Bu keşif bizim için çok yardımcı oldu ve hemen sonrasında internette birkaç soyağacı sitesinde Rafael Moshe isimlerini ve Pizante soyismini araştırmak aklımıza geldi. Bir süre sonra doğum ve ölüm tarihleri uyan ve Antalya’da doğmuş bir (Rafael) Moshe Pizante bulduk. Bu inanılmaz heyecan verici buluşla beraber Rafael Moshe’nin Güney Afrika’da ve İsrail’de yaşayan 5. nesil torunlarını da bulabildik. Hemen onlarla irtibata geçip dedelerinin mezartaşının fotoğrafalarını ve çevirisini yolladık. Onlarla devamlı olarak irtibatta kaldım ve bana aile hikayelerini anlatıp eski fotoğraflar yolladılar. Anlattıklarına göre 20. yüzyılın başlarında aile fertleri önce Rodos adasına göç etti ve oradan bazıları Güney Afrika’ya, bazıları Fransa’ya, ve bazıları İsrail’e doğru devam etti.

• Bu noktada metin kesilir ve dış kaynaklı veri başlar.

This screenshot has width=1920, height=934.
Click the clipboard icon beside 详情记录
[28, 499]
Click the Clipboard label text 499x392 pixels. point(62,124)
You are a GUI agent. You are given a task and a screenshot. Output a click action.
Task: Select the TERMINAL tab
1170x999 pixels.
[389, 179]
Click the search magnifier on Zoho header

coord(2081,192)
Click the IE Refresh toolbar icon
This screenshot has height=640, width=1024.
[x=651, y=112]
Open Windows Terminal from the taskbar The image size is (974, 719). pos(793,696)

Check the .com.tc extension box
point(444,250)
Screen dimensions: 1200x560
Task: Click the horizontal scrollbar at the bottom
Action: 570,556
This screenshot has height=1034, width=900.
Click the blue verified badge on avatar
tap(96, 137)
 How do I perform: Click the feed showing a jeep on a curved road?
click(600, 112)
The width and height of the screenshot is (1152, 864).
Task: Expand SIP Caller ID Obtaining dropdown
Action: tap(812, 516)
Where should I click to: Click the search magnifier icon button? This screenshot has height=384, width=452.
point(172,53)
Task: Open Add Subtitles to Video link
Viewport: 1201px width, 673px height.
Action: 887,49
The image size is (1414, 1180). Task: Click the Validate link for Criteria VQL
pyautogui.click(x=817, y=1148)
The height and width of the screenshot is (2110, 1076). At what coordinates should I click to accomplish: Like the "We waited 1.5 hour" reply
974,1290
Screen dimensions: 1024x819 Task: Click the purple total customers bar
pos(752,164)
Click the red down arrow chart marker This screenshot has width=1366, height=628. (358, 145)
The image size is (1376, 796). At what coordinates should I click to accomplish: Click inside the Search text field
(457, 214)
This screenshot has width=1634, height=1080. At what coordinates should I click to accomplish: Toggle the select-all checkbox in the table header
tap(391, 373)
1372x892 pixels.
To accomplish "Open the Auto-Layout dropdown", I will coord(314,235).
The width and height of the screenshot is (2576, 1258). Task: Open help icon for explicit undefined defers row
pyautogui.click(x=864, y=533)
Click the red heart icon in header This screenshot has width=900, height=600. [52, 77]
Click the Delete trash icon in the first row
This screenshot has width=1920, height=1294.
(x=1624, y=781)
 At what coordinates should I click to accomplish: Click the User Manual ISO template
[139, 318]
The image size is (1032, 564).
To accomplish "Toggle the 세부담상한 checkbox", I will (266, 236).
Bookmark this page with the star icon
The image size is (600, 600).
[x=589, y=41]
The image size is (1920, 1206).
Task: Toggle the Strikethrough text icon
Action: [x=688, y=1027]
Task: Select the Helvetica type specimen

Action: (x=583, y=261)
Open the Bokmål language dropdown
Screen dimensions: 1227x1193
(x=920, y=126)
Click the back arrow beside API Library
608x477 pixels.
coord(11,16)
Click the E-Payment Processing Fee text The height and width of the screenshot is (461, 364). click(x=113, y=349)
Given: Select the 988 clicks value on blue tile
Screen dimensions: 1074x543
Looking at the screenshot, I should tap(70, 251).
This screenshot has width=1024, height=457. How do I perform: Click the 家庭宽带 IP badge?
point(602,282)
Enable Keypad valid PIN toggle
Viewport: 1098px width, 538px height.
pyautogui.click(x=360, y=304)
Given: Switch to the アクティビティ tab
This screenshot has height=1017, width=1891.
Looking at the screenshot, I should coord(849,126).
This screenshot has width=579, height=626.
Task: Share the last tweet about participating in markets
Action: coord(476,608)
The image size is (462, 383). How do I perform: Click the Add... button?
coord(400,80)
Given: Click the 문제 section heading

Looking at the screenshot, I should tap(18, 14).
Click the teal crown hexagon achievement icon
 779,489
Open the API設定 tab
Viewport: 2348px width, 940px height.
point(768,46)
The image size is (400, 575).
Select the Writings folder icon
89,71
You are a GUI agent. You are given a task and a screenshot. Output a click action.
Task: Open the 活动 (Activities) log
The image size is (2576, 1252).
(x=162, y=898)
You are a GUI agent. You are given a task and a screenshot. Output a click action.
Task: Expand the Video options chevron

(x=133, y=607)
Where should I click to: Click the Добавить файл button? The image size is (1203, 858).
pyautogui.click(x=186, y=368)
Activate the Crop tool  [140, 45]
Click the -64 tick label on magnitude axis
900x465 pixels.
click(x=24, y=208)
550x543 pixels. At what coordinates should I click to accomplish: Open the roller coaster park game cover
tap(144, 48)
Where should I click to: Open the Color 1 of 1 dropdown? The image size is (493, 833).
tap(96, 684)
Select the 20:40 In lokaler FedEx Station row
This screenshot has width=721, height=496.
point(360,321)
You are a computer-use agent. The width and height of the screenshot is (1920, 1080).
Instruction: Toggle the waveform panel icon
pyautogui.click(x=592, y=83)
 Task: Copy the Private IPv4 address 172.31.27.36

Bu tablo da aslında bize günümüz Sefarad diasporasının ne kadar karışık olduğunu gösteriyor.
Doğal olarak son birkaç ayda yaşadığım bu heyecanlı anlardan dolayı müze bahçesine öylesine ilgisizce bırakılmış bu biricik mezartaşı benim için çok daha büyük bir önem kazanmıştır. Tek dileğim ise ilgili yetkililerinin de bu mezartaşının ne kadar önemli olduğunu kavraması ve hak ettiği değerinin bir şekilde karşılanmasıdır. Örneğin, inşaatı devam eden Antalya Kent Müzesi gerçek anlamda kent tarihini yansıtmayı amaçlıyorsa, bu mezartaşının gelecekte orada sergilenmesi çok daha doğru olabilir. Böylece Antalya tarihinin çoktan unutulmuş önemli bir parçası kısmen de olsa tekrar yaşatılabilir.
Kaynaklar:
“Adhesions Nouvelles.’’, Bulletin d’Alliance Israelite Universelle, 1 January 1885, p. 145, www.jpress.org.il
“Antalya Synagogue”, 500. Yıl Vakfı Türk Musevileri Müzesi, Istanbul.
Çimrin, Hüseyin. Bir Zamanlar Antalya: Tarih, Gözlem ve Anılar, C.I, Antalya, ATSO, 2006, s. 448.
Oral, Mustafa. “Duvarlar Arasında Antalya Yahudi Cemaati-II.” Uluslararası Tarih Ve Sosyal Araştırmalar Dergisi, no. 6 (2011): 177–94.
Pehlivanidis, George P. Unutulmayan Antalya, C.II, Atina, 1989.
Tuncer Baykara, “20. Yüzyıl Başlarında Antalya”, 20. Yüzyılda Antalya Sempozyumu (Antalya, 22-24 Kasım 2007), Yay. Haz. Mustafa Oral, Antalya, Akdeniz Üniversitesi, 2008.
Türkoğlu, İnci. “Jews in Antalya (Attaleia/Adalia).” International Young Scholars Symposium I: Medditeranean Anatolia – Suna & İnan Kıraç Research Institute on Mediterranean Civilizations, 2012, 489–96.
** Bu araştırmalar boyunca bana yardımcı olan dostum Tiger Drummond ve Antalya Kültür Varlıklarını Koruma Kurulundaki arkadaşlarıma özellikle teşekkür etmek istiyorum.
Bu yazı aslen Ladino dilinde El Amaneser gazetesinde yayınlanmış, yazarın kendisi tarafından Avlaremoz için Türkçe’ye çevirilmiştir.